I don't know how to integrate it.. need help!
• May 21st 2008, 06:29 AM
wingless
Substitute $\displaystyle u=6-2x$, for example.
• May 21st 2008, 06:29 AM
colby2152
Quote:

Originally Posted by looi76
Question
A curve is such that $\displaystyle \frac{dy}{dx} = \frac{4}{\sqrt(6 - 2x)}$, and $\displaystyle P(1,8)$ is a point on the curve. Find the equation of the curve.

Attempt:

$\displaystyle \frac{dy}{dx} = \frac{4}{\sqrt(6 - 2x)}$

$\displaystyle \int 4(6-2x)^{-\frac{1}{2}}dx$

I don't know how to integrate it.. need help!

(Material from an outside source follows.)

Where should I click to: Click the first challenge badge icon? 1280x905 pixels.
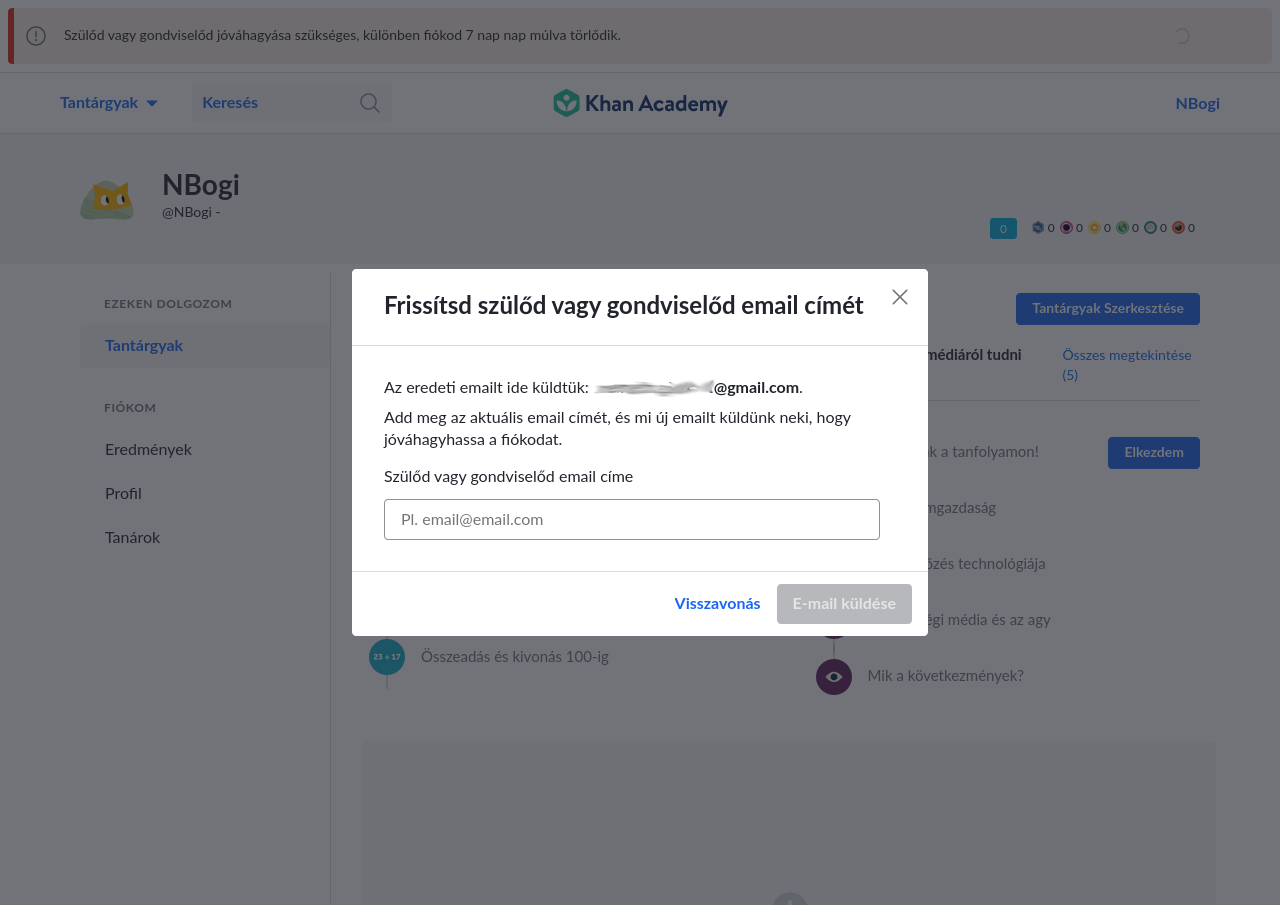pyautogui.click(x=1038, y=228)
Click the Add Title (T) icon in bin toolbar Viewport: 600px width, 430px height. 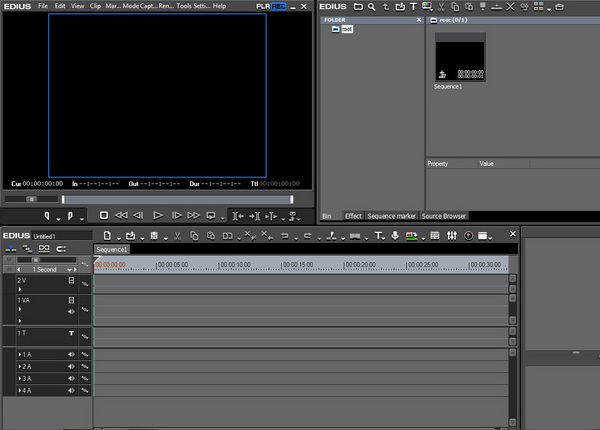tap(412, 7)
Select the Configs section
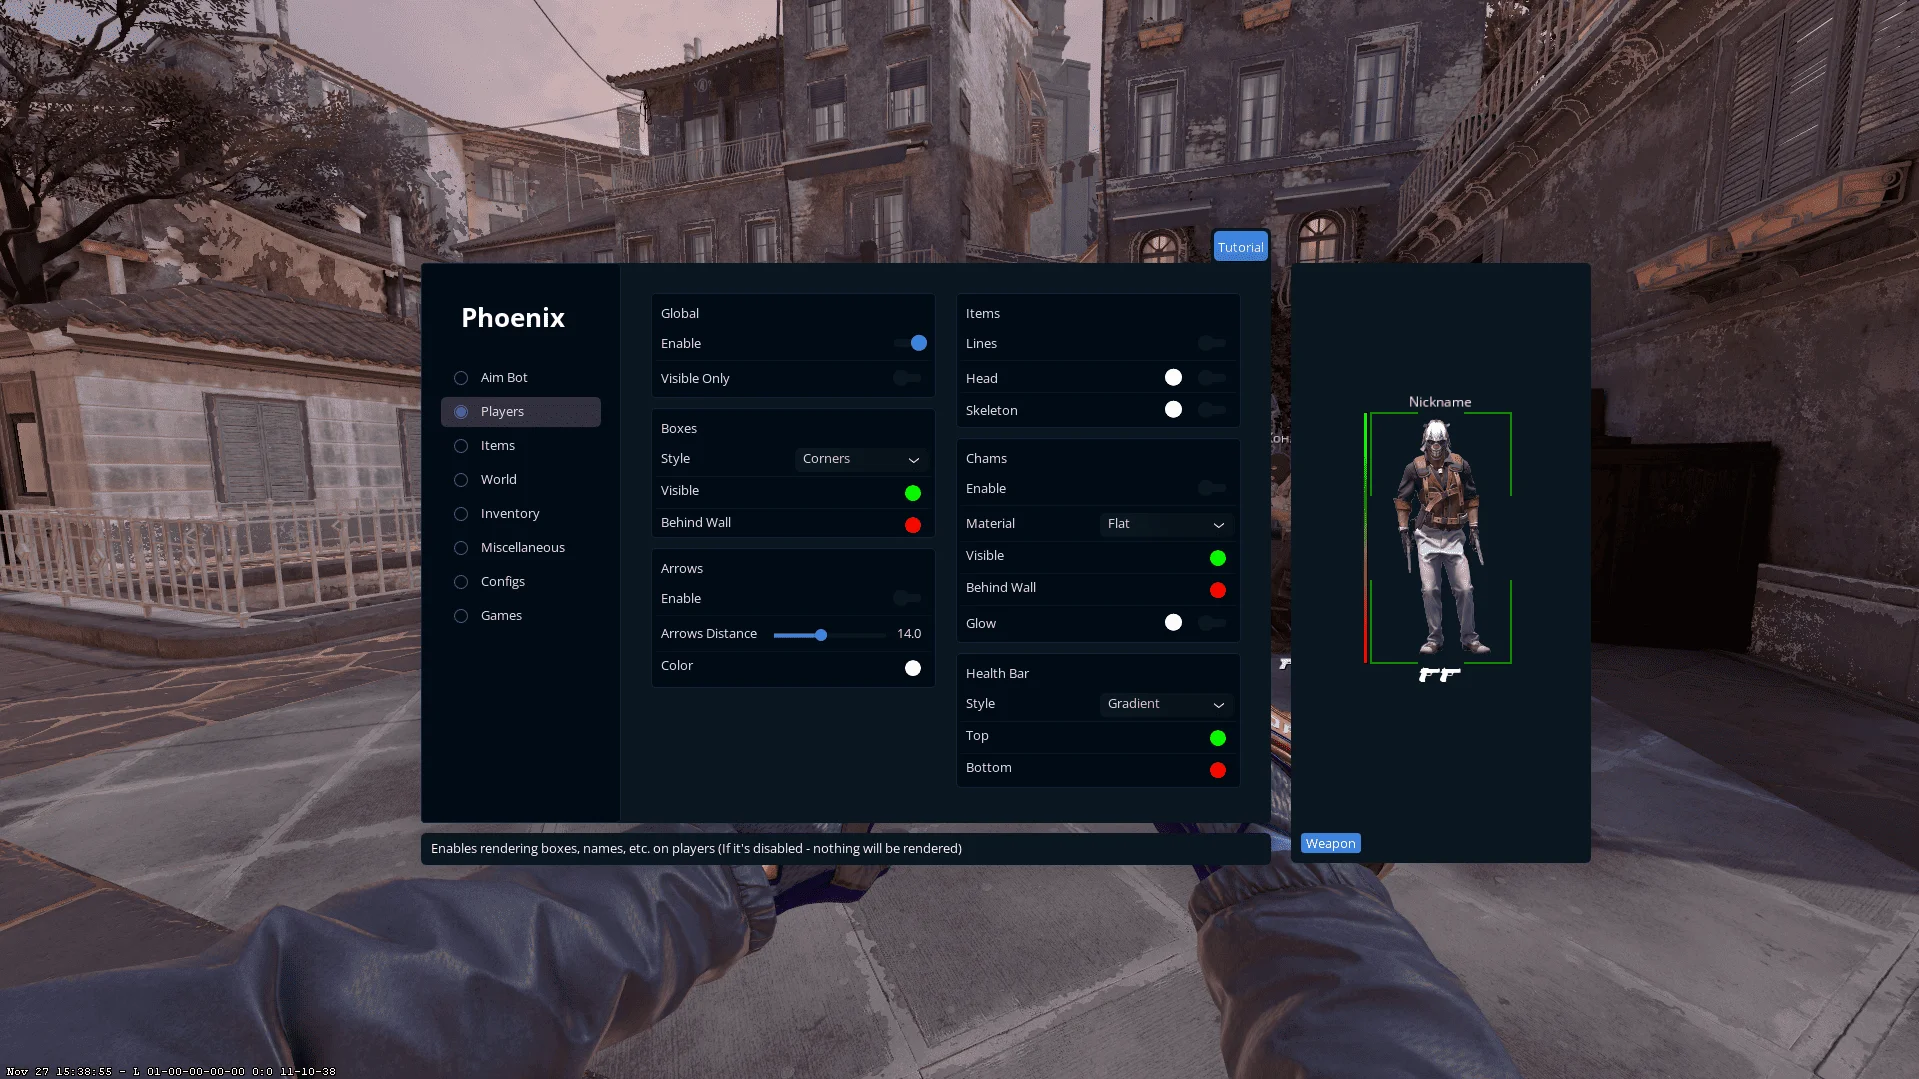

Let $\displaystyle u = 6 - 2x$, $\displaystyle du = -2 dx$, $\displaystyle dx = -0.5 du$

$\displaystyle \int 4(6-2x)^{-\frac{1}{2}}dx$

$\displaystyle \int -2(u)^{-\frac{1}{2}}du$

$\displaystyle -4(u)^{\frac{1}{2}}$

$\displaystyle y = -4(6 - 2x)^{\frac{1}{2}} + C$

Solve for C by knowing that $\displaystyle y(1)=8$

The important part is that you knew what to do!